The Museum of Discovery has won the 2022 Roy L. Shafer Leading Edge Award for Resilience from the Association of Science and Technology Centers (ASTC), an international organization of more than 600 science centers and museums.
The award for resilience recognizes an organization that has overcome a significant and specific challenge with a focus on how the institution approached the hardship to achieve new life, mission, and potential.
The Little Rock-based science center and staff received the award for rebounding from a flood and subsequent six-month closure for repairs following burst pipes during a February 2021 winter storm. The award was announced during ASTC’s annual conference in Pittsburgh.
The award judges cited the museum’s vision to transform itself during the rebuilding process, including the enlarged PPG STEAM Studio and revamped animal care facility, as well as the outpouring of support from community partners and the museum education team’s immersive virtual experiences it delivered to thousands during the closure, extending capabilities developed during the height of the COVID-19 pandemic.
“The Leading Edge Award is the science museum equivalent of an Oscar,” says Kelley Bass, Museum of Discovery CEO, “so we are exceptionally proud that our peers recognized what we overcame to reopen as a better, more engaging museum than we were before the flood. It took a while to see the ‘silver linings’ after this disaster, but thanks to the vision and hard work of our museum team, our guests now are having a better experience than ever and the best is yet to come.”

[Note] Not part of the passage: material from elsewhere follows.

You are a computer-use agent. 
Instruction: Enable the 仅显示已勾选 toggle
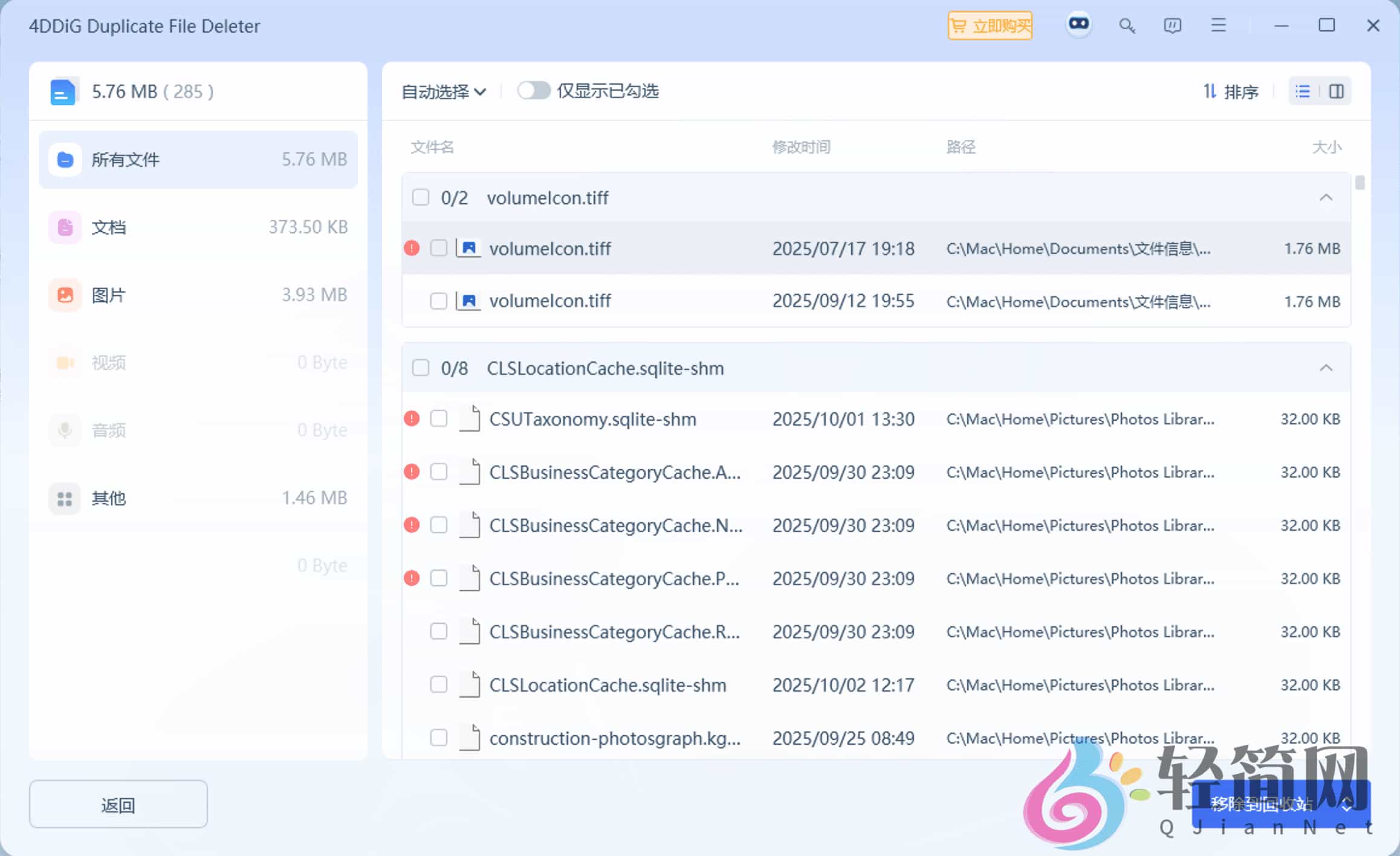point(534,90)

Coming on the heels of winning the Leading Edge Award, Museum of Discovery begins a series of permanent renovations this week. A two-story, three-tower climbing structure is being installed and will debut Saturday, November 19.
During the construction, the museum’s downstairs will be closed. Admission will be reduced to $5 for all ages until the reopening of the space and the debut of the climber. The installation of all new exhibits in the two galleries destroyed by the flood is planned for next fall.